(EXERCISE DIRECTIONS)
Using the article below on Nietzsche's illness and death, answer each question:
(a) In which journal was the new paper published?
(b) What illness do the study's authors suggest Nietzsche died of?
(c) What records of Nietzsche's did the authors review?

What caused Nietzsche’s insanity and death?

A paper just published in Acta Psychiatrica Scandinavica reconsiders the insanity and death of philosopher Friedrich Nietzsche, who is commonly thought to have died of neurosyphilis.

In contrast, the authors of the new study suggest that Nietzsche died of frontotemporal dementia – a type of dementia that specifically affects the frontal and temporal lobes.

While many people have ‘diagnosed’ historical figures in retrospect, this study is different, in that the authors reviewed Nietzsche’s actual medical notes in light of what is known about the progression of syphilis and dementia today.

More than 100 years after his death, Friedrich Nietzsche remains one of the most contentious figures in the history of philosophy. His writings contain some of the most profound philosophical statements of the 19th century, and have been exceptionally influential. However, they also express ambiguities and contradictions, which leave scholars perplexed and still arguing about their meaning and intent. Such ambiguities are reflected not only in Nietzsche’s life, but also in his terminal illness and death.

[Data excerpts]

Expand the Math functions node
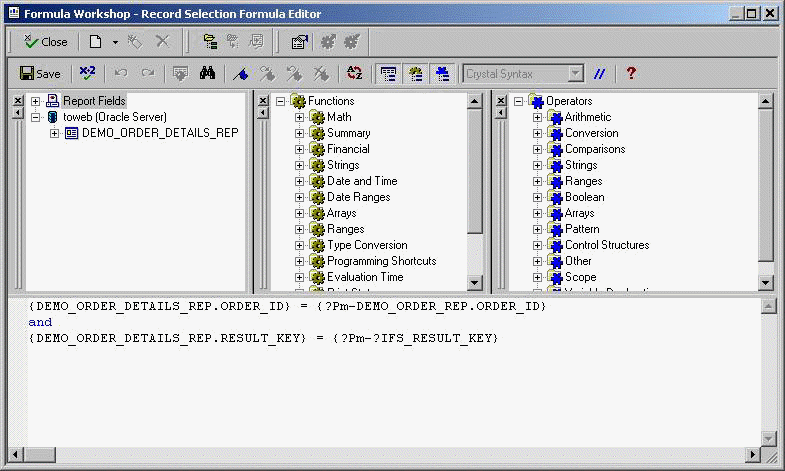 pyautogui.click(x=300, y=117)
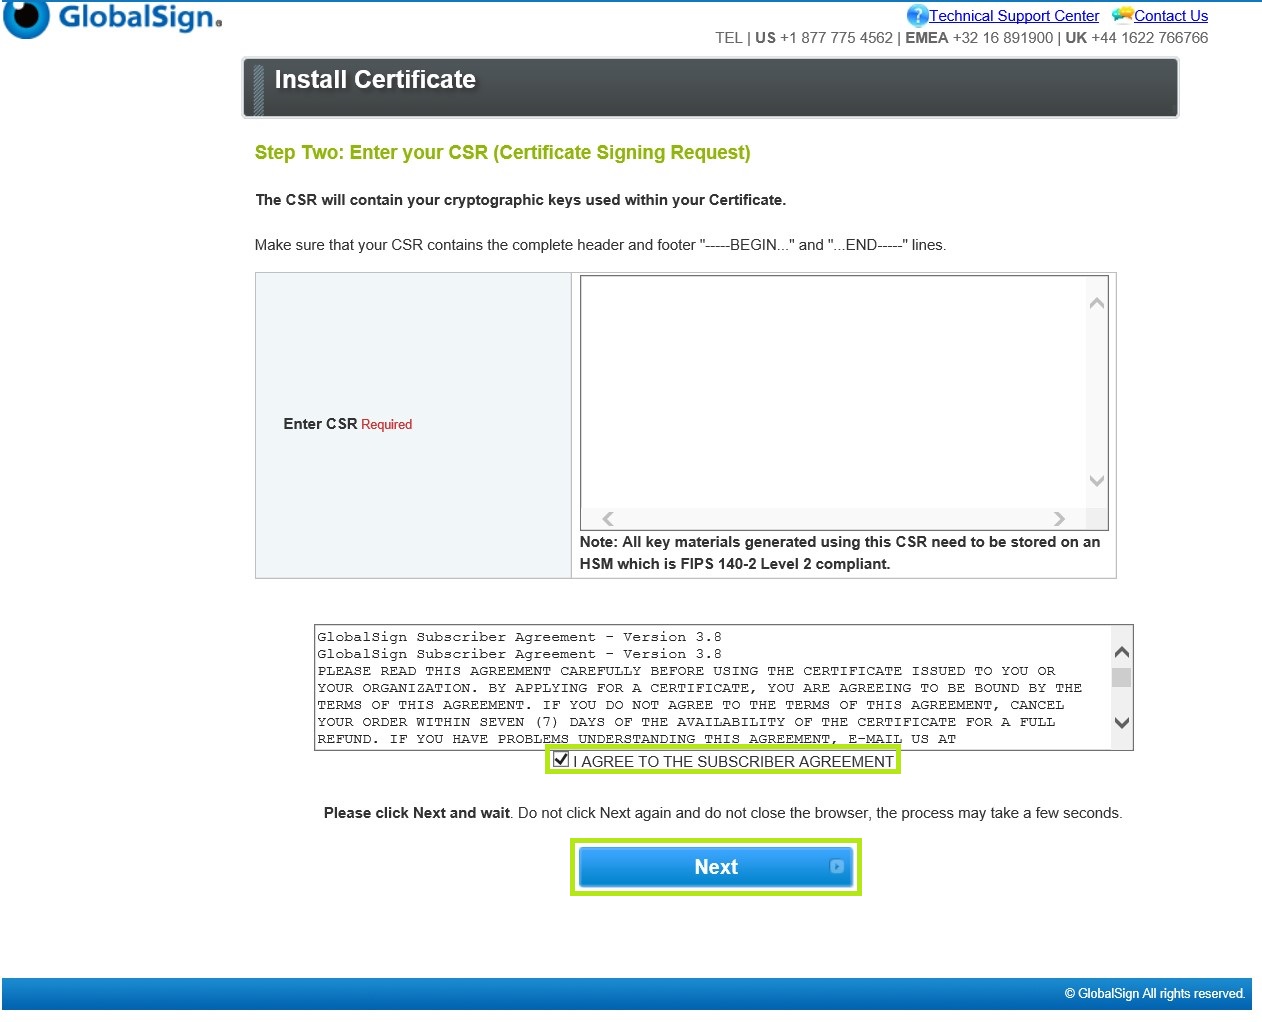Click the 'I AGREE TO THE SUBSCRIBER AGREEMENT' label
Image resolution: width=1262 pixels, height=1022 pixels.
733,762
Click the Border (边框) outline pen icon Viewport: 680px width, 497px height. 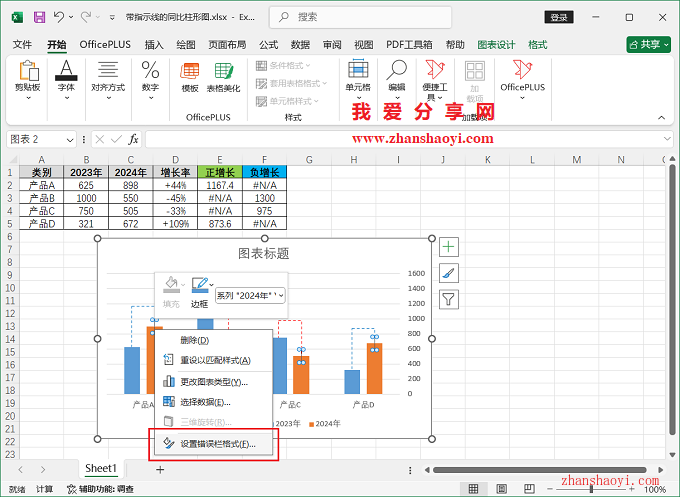[200, 285]
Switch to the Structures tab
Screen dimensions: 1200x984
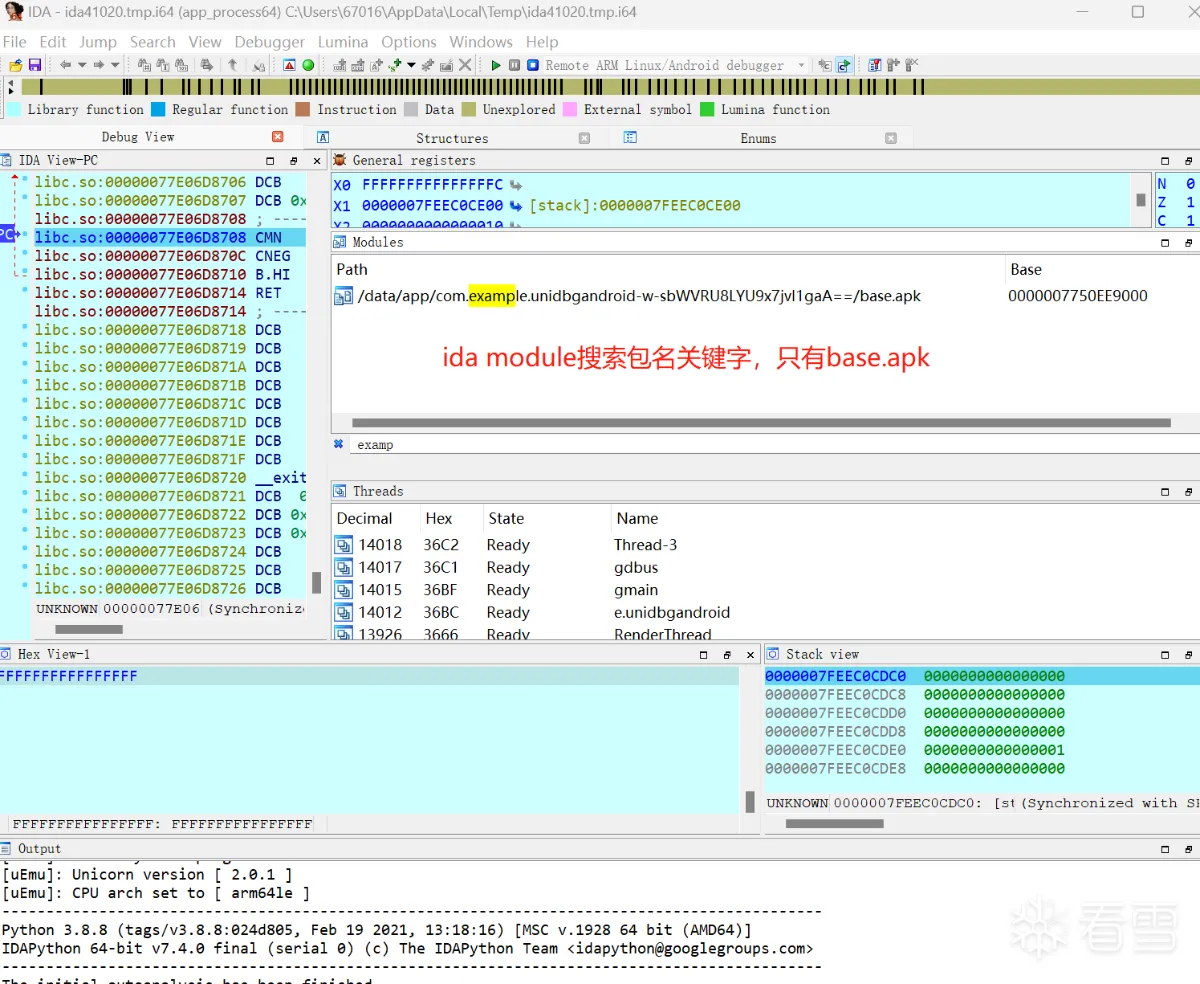coord(451,137)
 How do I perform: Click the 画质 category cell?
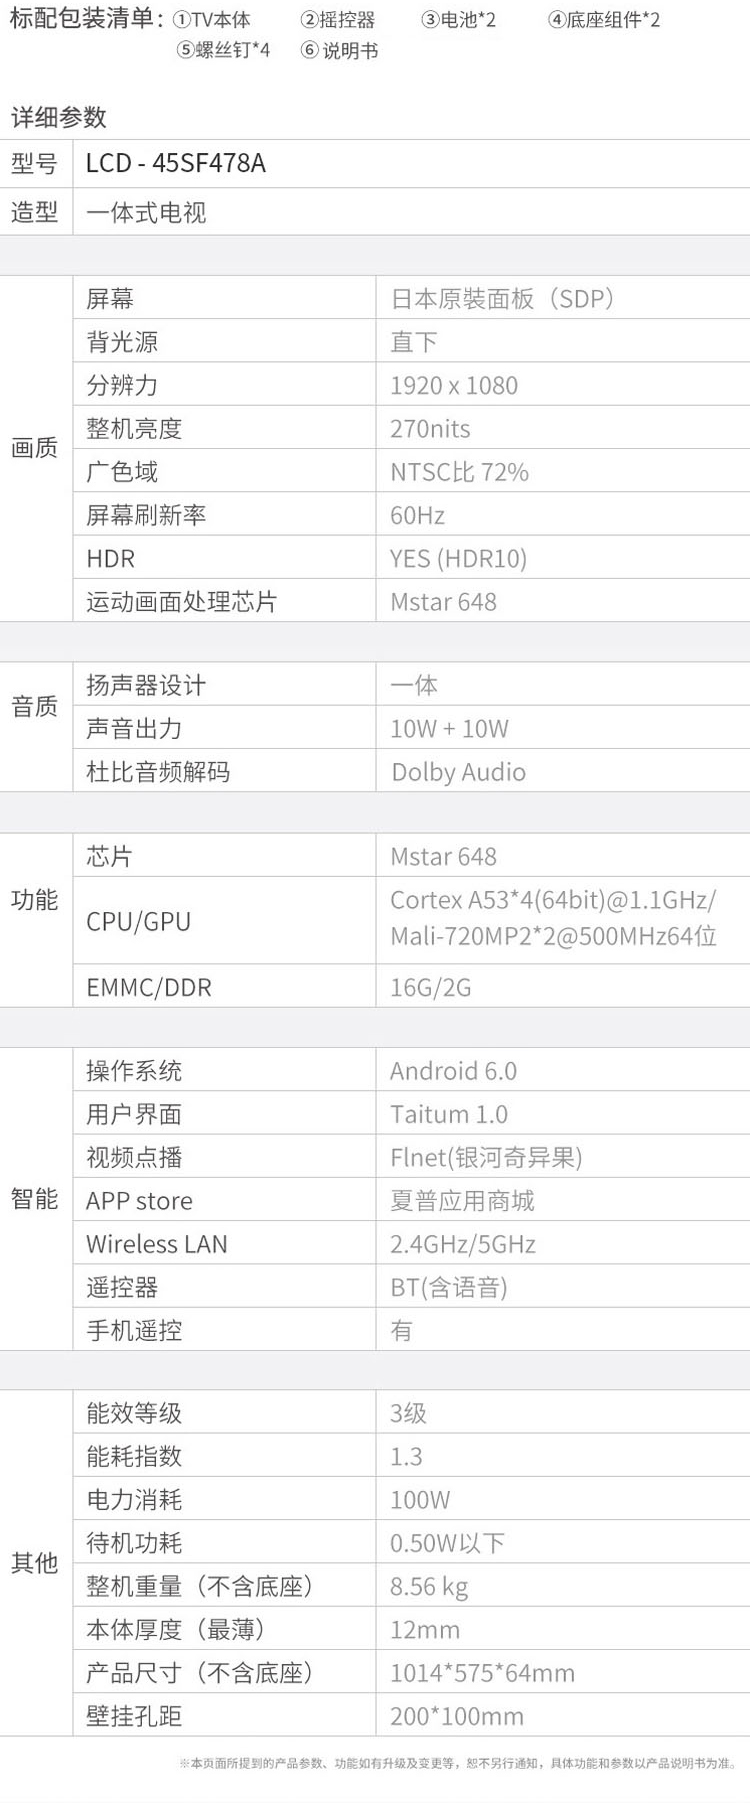click(35, 448)
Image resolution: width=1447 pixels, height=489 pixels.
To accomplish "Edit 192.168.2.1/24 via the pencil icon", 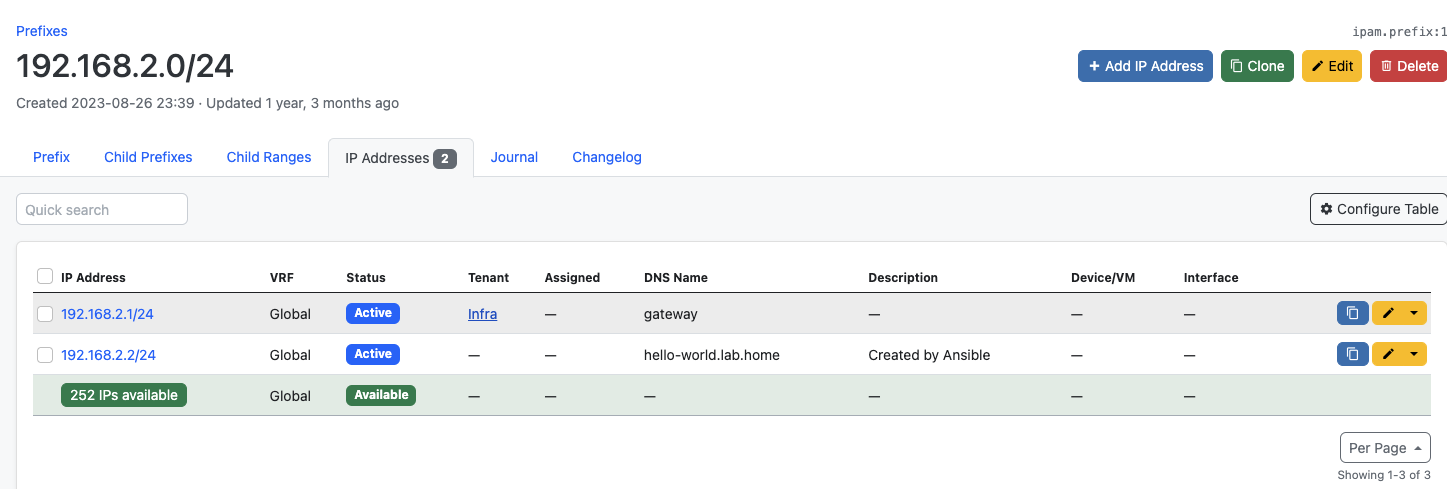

(EXERCISE SOLUTION)
(a) Acta Psychiatrica Scandinavica
(b) Frontotemporal dementia
(c) His actual medical notes